-- Aim of the task --
When you reach the line containing "[rudgormash] (184, 638)" in the data below, begin returning lines exactly as written, and stop once the line containing "244-71-11 (1269, 39)" has been returned.

-- Raw data --
---------------
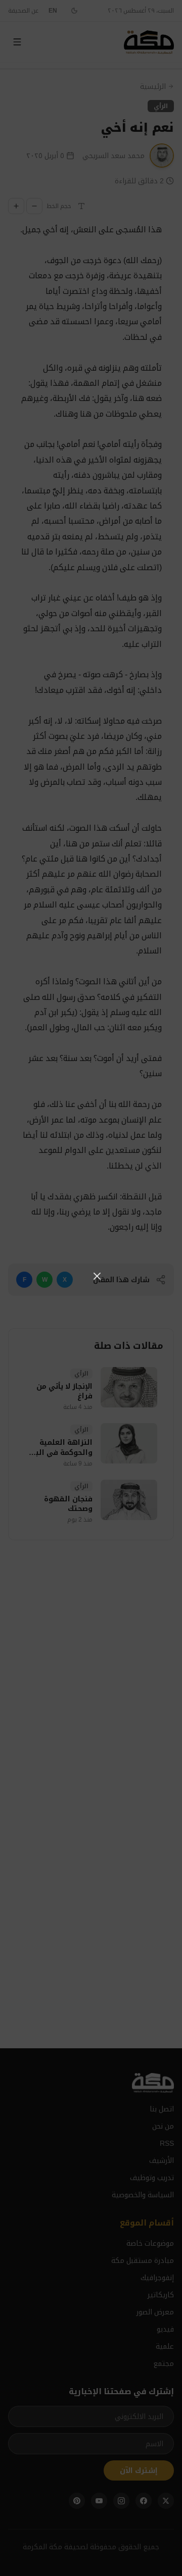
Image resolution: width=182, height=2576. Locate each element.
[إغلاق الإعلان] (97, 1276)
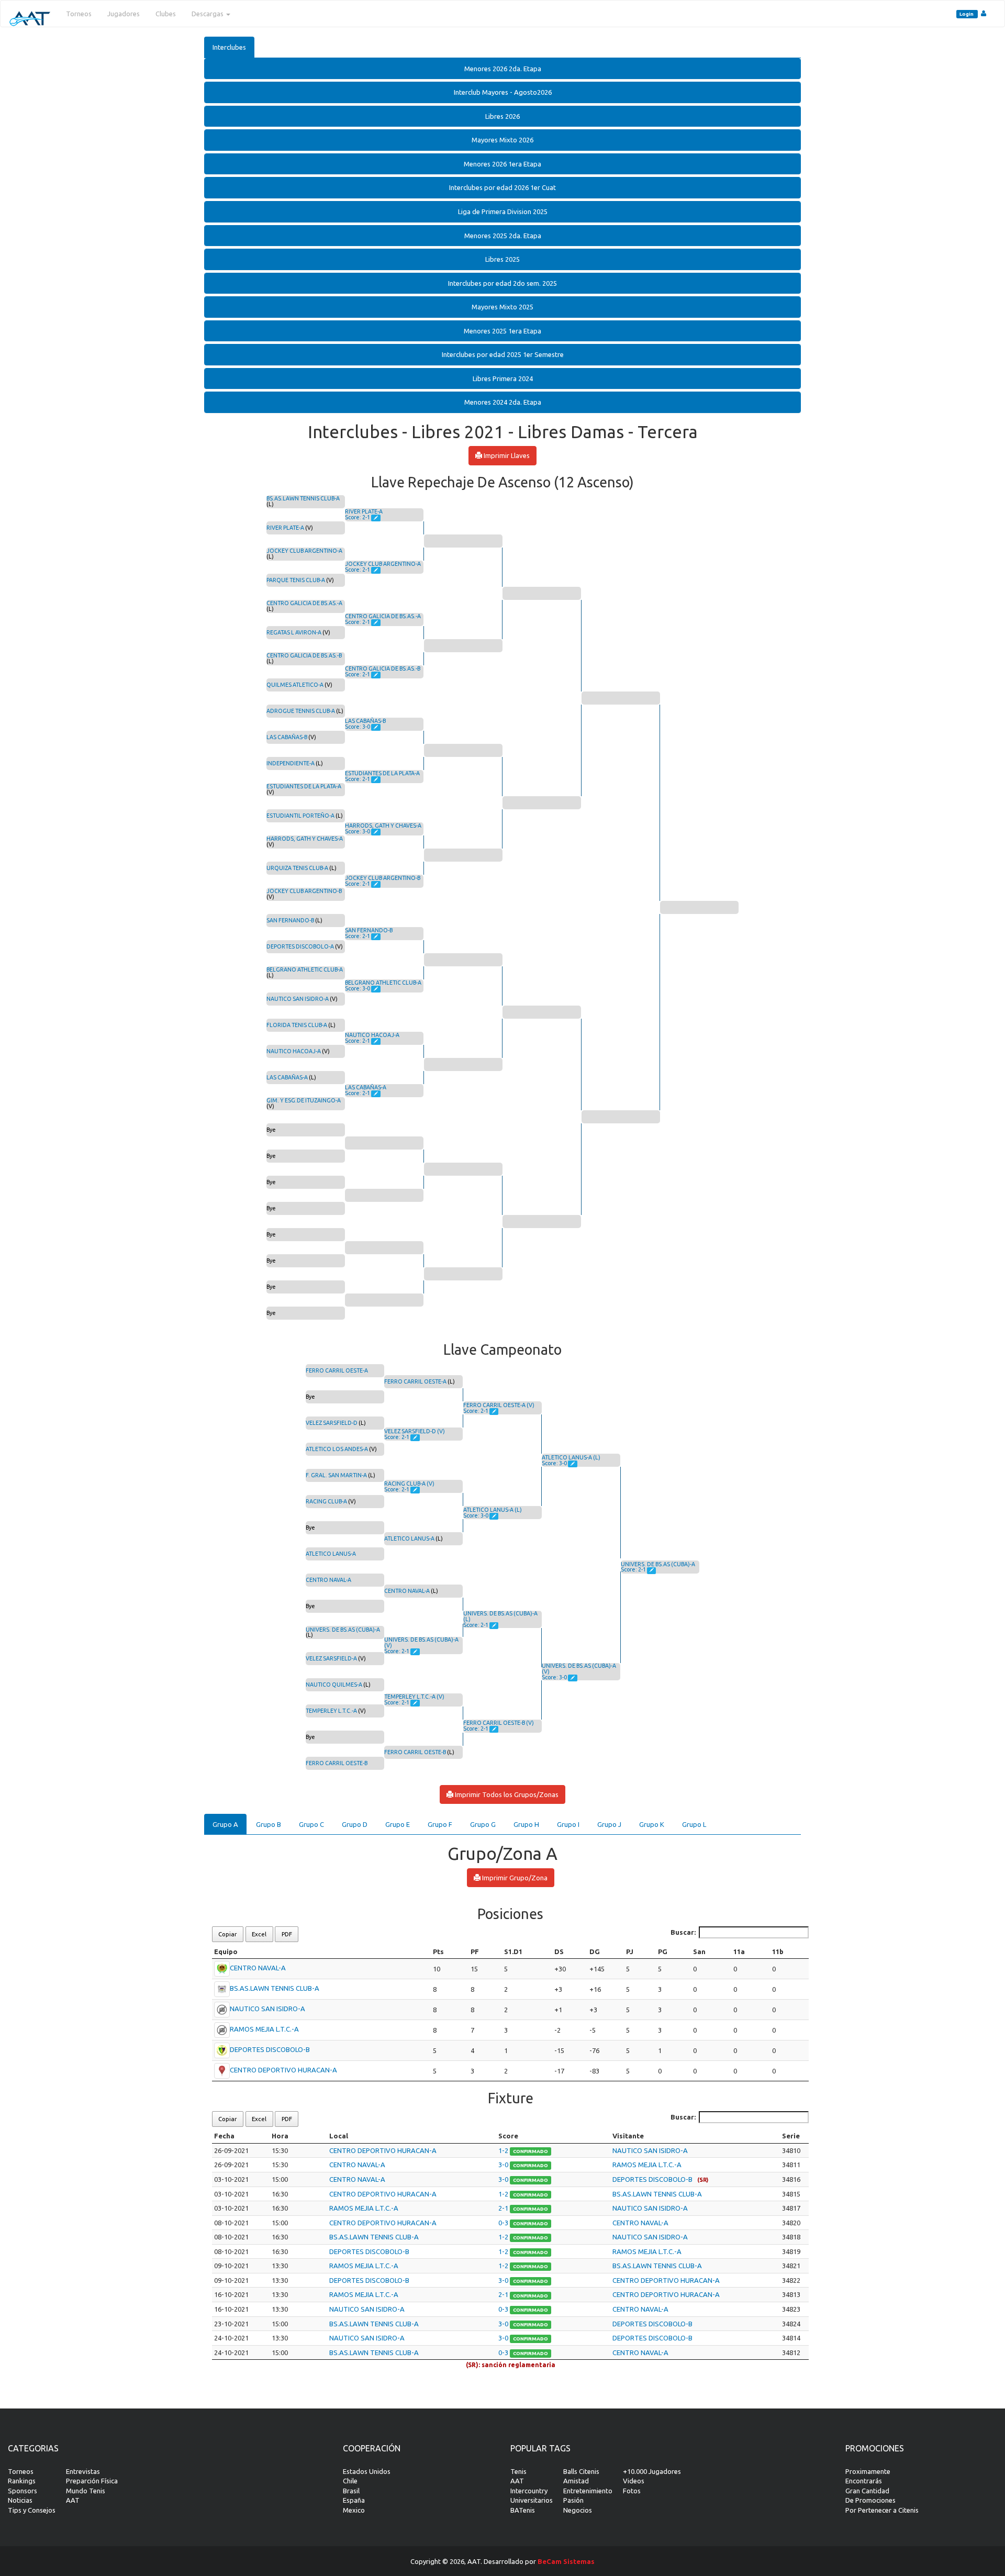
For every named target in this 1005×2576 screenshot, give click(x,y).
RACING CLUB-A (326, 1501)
---------------
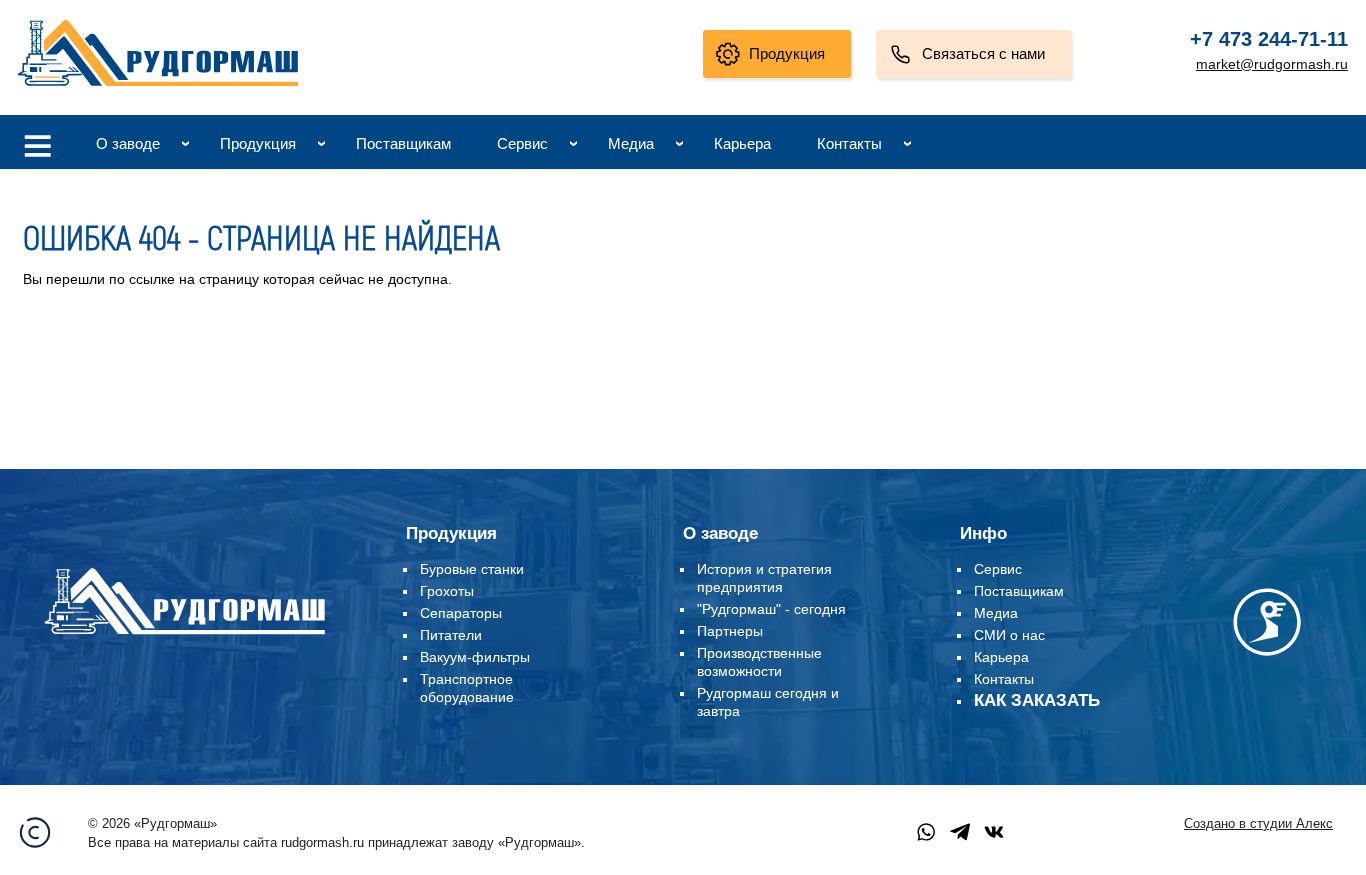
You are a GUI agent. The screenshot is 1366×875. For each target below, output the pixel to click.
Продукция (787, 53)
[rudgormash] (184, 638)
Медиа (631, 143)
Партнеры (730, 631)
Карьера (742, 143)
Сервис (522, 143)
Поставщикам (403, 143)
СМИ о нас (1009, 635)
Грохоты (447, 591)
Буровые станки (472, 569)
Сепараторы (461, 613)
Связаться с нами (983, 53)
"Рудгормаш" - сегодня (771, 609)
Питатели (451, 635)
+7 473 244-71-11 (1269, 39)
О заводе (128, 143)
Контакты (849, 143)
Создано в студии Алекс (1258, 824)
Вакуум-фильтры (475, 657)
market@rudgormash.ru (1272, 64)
---------------
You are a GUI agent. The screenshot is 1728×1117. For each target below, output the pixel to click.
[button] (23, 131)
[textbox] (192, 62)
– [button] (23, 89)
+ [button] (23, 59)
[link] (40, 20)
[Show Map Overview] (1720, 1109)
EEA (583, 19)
---------------
-- Result for this task --
[rudgormash] (184, 638)
Медиа (631, 143)
Партнеры (730, 631)
Карьера (742, 143)
Сервис (522, 143)
Поставщикам (403, 143)
СМИ о нас (1009, 635)
Грохоты (447, 591)
Буровые станки (472, 569)
Сепараторы (461, 613)
Связаться с нами (983, 53)
"Рудгормаш" - сегодня (771, 609)
Питатели (451, 635)
+7 473 244-71-11 (1269, 39)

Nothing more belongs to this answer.